| Supplied material |
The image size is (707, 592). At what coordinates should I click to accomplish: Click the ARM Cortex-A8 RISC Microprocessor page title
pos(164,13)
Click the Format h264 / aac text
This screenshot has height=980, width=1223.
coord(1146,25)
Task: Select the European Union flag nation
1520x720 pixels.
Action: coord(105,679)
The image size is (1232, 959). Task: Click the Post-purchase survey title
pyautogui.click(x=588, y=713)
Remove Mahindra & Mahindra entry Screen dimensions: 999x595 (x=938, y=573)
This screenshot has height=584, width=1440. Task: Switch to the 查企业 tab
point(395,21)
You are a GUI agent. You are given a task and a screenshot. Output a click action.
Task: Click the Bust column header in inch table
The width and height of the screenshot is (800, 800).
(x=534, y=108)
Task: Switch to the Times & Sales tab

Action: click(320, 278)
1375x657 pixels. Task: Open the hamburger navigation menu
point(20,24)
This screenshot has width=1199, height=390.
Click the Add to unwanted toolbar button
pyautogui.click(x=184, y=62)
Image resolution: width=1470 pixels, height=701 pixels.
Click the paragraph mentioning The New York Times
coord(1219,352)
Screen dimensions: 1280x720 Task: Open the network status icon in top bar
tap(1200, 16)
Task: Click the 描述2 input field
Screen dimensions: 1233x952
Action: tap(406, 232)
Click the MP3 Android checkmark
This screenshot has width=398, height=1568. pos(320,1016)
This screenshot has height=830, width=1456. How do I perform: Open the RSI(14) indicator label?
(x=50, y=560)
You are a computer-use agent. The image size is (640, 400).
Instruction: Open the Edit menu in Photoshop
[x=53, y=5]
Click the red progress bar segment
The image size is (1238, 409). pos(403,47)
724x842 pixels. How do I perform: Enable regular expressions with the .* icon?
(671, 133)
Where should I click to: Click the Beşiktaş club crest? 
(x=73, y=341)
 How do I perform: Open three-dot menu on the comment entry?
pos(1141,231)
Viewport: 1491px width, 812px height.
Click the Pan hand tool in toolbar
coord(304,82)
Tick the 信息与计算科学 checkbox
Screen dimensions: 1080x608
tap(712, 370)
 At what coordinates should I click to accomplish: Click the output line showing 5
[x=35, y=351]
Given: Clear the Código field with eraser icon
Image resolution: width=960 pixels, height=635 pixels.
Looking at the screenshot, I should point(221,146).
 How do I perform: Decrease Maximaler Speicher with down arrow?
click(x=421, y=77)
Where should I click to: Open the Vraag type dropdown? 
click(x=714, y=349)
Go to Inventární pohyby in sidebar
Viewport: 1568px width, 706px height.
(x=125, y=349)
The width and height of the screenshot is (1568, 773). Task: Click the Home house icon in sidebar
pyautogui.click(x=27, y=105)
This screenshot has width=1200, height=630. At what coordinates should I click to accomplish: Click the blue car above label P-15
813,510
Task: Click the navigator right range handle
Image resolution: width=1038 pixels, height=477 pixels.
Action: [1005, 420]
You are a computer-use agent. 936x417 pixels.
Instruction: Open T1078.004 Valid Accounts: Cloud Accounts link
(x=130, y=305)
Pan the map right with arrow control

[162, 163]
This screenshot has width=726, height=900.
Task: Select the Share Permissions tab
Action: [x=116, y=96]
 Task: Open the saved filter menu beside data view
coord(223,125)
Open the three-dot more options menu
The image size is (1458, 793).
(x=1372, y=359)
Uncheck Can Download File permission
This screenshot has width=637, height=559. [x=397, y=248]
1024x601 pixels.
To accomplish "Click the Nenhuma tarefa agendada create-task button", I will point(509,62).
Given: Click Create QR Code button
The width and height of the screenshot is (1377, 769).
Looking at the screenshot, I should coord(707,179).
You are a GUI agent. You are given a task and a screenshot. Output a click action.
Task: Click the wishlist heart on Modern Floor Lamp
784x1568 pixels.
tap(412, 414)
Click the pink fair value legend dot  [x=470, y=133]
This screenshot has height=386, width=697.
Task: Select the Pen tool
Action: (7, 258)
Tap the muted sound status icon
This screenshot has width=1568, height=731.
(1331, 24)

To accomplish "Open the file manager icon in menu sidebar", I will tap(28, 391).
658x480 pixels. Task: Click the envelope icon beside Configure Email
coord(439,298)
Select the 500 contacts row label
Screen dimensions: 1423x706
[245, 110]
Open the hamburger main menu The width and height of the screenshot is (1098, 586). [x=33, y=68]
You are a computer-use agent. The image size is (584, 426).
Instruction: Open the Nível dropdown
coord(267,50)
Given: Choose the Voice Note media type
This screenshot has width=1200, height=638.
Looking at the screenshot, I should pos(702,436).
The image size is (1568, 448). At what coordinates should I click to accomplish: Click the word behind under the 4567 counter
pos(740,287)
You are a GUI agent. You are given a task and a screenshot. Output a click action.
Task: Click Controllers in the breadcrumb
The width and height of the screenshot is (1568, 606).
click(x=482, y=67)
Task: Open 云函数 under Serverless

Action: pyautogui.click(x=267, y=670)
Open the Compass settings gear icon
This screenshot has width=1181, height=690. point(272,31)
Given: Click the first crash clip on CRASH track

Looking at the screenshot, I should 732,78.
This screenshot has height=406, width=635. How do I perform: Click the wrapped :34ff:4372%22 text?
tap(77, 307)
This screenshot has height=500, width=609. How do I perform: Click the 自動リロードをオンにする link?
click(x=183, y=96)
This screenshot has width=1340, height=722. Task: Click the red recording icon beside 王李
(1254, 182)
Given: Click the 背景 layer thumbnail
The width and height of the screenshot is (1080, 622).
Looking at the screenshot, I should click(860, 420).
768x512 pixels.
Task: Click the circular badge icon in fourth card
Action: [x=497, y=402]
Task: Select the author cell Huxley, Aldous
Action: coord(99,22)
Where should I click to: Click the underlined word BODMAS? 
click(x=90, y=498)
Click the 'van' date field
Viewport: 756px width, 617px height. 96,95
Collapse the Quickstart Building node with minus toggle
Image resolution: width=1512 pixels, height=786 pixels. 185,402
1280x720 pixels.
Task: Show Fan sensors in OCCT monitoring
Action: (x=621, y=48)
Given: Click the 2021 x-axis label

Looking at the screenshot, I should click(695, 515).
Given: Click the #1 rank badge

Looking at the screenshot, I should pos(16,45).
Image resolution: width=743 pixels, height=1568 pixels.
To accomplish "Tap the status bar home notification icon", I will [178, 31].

| The problem |
Go through the listing above and write out exactly the lines starting with the one holding "Click the Format h264 / aac text" and running through the one holding "Task: Click the Bust", ends included, and no others.

| Task output |
Click the Format h264 / aac text
This screenshot has height=980, width=1223.
coord(1146,25)
Task: Select the European Union flag nation
1520x720 pixels.
Action: coord(105,679)
The image size is (1232, 959). Task: Click the Post-purchase survey title
pyautogui.click(x=588, y=713)
Remove Mahindra & Mahindra entry Screen dimensions: 999x595 (x=938, y=573)
This screenshot has height=584, width=1440. Task: Switch to the 查企业 tab
point(395,21)
You are a GUI agent. You are given a task and a screenshot. Output a click action.
Task: Click the Bust column header in inch table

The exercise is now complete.